Methods: A total of 831 euthyroid overweight/obese T2DM patients (374 males and 457 females) were enrolled. Multiple TH sensitivity indices were calculated. VFA was measured by bioelectrical impedance analysis (BIA), and visceral fat obesity (VFO) was defined as VFA ≥ 100 cm². Associations were assessed using univariate and multivariate linear and logistic regression models, adjusting for age, BMI, and glycemic control parameters.
Results: In males, TFQIFT3 was independently associated with VFA (β = 0.088, P < 0.05) and predicted VFO (OR: 2.545; 95% CI: 1.206–5.370, P = 0.014). In females, no significant associations were observed between TH sensitivity indices and either VFA or VFO, indicating a clear sex-specific difference.
Conclusions: TFQIFT3 may serve as a potential marker linking thyroid hormone sensitivity with visceral fat accumulation, particularly in male T2DM patients.
Introduction
Overweight/obesity are major risk factors for type 2 diabetes mellitus (T2DM), a growing global health challenge (1). Among obesity phenotypes, abdominal obesity characterized by increased visceral fat area (VFA) is particularly associated with the development and complications of T2DM, as well as with hypertension, cardiovascular disease, and other metabolic disorders (2). Abdominal (central) fat includes both subcutaneous and visceral adipose tissue, but visceral fat—located around intra-abdominal organs—has greater metabolic activity and is more strongly linked to insulin resistance, chronic low-grade inflammation and cardiometabolic risk (3). VFA specifically quantifies visceral adiposity, providing a more accurate assessment of metabolically active fat than anthropometric measures such as waist circumference (4). Beyond these effects, obesity and insulin resistance may also alter the hypothalamic–pituitary–thyroid axis and deiodinase activity, leading to reduced tissue responsiveness to thyroid hormones despite normal circulating levels (5, 6). Such diminished thyroid hormone sensitivity may further impair lipid mobilization and energy expenditure, thereby exacerbating visceral fat accumulation and metabolic dysfunction in T2DM (7). Motivated by these considerations, we examined sex-specific associations between thyroid hormone sensitivity indicators and VFA in euthyroid overweight/obese adults with T2DM.
Thyroid hormones (THs), including free triiodothyronine (FT3), free thyroxine (FT4), and thyroid-stimulating hormone (TSH), are central regulators of energy and lipid metabolism, influencing basal metabolic rate, lipid profiles, and fat accumulation (8). While overt or subclinical hypothyroidism has been extensively studied in the context of obesity (9), emerging evidence indicates that subtle variations in TH function and sensitivity are closely associated with visceral fat area (VFA) in euthyroid individuals (10, 11).
Some overweight/obese patients with T2DM may exhibit reduced thyroid hormone (TH) sensitivity, or mild TH resistance, which could contribute to metabolic disturbances despite normal thyroid function (12–14).
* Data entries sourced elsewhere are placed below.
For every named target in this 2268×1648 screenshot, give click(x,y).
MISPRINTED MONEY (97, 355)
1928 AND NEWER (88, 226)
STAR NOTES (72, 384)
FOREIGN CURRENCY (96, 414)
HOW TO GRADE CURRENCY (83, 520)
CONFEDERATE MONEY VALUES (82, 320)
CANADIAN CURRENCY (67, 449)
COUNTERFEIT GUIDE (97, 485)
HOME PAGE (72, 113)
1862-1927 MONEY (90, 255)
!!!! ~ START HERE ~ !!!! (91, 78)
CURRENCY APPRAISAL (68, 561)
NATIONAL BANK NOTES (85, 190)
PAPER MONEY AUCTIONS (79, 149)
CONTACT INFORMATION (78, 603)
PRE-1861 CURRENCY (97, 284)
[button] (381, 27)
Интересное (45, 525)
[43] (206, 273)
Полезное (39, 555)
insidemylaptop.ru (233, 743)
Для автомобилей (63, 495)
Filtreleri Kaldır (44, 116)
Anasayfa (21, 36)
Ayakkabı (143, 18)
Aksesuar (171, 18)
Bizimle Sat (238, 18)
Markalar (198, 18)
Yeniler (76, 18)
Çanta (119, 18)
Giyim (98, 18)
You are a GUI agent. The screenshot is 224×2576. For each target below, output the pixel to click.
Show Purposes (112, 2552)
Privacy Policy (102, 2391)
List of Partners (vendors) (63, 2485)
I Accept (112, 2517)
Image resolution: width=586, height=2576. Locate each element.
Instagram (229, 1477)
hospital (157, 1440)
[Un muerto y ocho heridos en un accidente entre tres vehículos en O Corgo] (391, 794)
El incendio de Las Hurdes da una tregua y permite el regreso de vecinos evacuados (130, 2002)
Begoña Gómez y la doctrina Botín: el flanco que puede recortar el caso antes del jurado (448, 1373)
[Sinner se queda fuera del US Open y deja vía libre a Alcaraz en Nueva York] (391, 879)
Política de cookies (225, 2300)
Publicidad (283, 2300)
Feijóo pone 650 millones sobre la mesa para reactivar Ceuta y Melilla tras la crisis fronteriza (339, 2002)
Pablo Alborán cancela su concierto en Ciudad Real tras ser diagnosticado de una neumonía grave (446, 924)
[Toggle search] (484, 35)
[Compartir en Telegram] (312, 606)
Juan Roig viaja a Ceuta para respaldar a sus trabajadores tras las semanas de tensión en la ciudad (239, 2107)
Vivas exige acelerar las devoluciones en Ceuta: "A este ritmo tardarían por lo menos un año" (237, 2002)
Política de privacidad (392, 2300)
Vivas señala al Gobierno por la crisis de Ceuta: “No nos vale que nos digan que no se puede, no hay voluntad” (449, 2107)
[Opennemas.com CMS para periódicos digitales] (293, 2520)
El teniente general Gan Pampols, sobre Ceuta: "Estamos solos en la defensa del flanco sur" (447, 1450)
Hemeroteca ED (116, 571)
Various indices have been developed to assess central and peripheral TH sensitivity, such as the FT3/FT4 ratio, TSH index (TSHI), thyrotroph T3 and T4 resistance indices (TT3RI, TT4RI), and thyroid feedback quantile-based indices (TFQIFT3, TFQIFT4). These indices have been linked to diabetes and its complications (12, 15, 16); however, their relationship with VFA in euthyroid overweight/obese T2DM patients remains unclear, and potential sex differences in this association have not been fully explored.
Based on these shared metabolic mechanisms, we hypothesized that thyroid hormone sensitivity is closely related to visceral fat accumulation in T2DM and may exhibit sex-specific differences. Therefore, this study aimed to investigate the associations between TH sensitivity indices and VFA in euthyroid overweight/obese patients with T2DM and to determine potential sex-specific patterns. These findings may help clarify the metabolic role of thyroid hormones in obesity-related diabetes and support more precise risk assessment and management strategies.
Materials and methods
Study participants
Medical records of patients with T2DM treated at the Department of Endocrinology, Linyi People’s Hospital, between January 2020 and March 2023 were reviewed. Inclusion criteria were: (1) a diagnosis of T2DM according to the 1999 WHO criteria or a prior confirmed diagnosis of T2DM; (2) age ≥ 18 years; and (3) BMI ≥ 24 kg/m². According to the Guidelines for Prevention and Control of Overweight and Obesity in Chinese Adults, BMI of 24.0–27.9 kg/m² was defined as overweight and BMI ≥ 28.0 kg/m² as obesity; therefore, participants with BMI ≥ 24.0 kg/m² were categorized as overweight/obese in this study. Patients were excluded if they had: (1) incomplete clinical data; (2) a history of thyroid disease or surgery, use of TH replacement or antithyroid therapy, or abnormal thyroid function (TSH 0.55–4.78 uIU/mL, FT3 3.5–6.5 pmol/L, FT4 11.5–22.7 pmol/L); or (3) severe liver or kidney dysfunction. After screening, 831 euthyroid overweight/obese T2DM patients were included (374 males and 457 females). Participants were categorized according to VFA into a non-visceral fat obesity group (Non-VFO, VFA <100 cm²) and a visceral fat obesity group (VFO, VFA ≥100 cm²) (17). The overall patient selection process is summarized in Figure 1.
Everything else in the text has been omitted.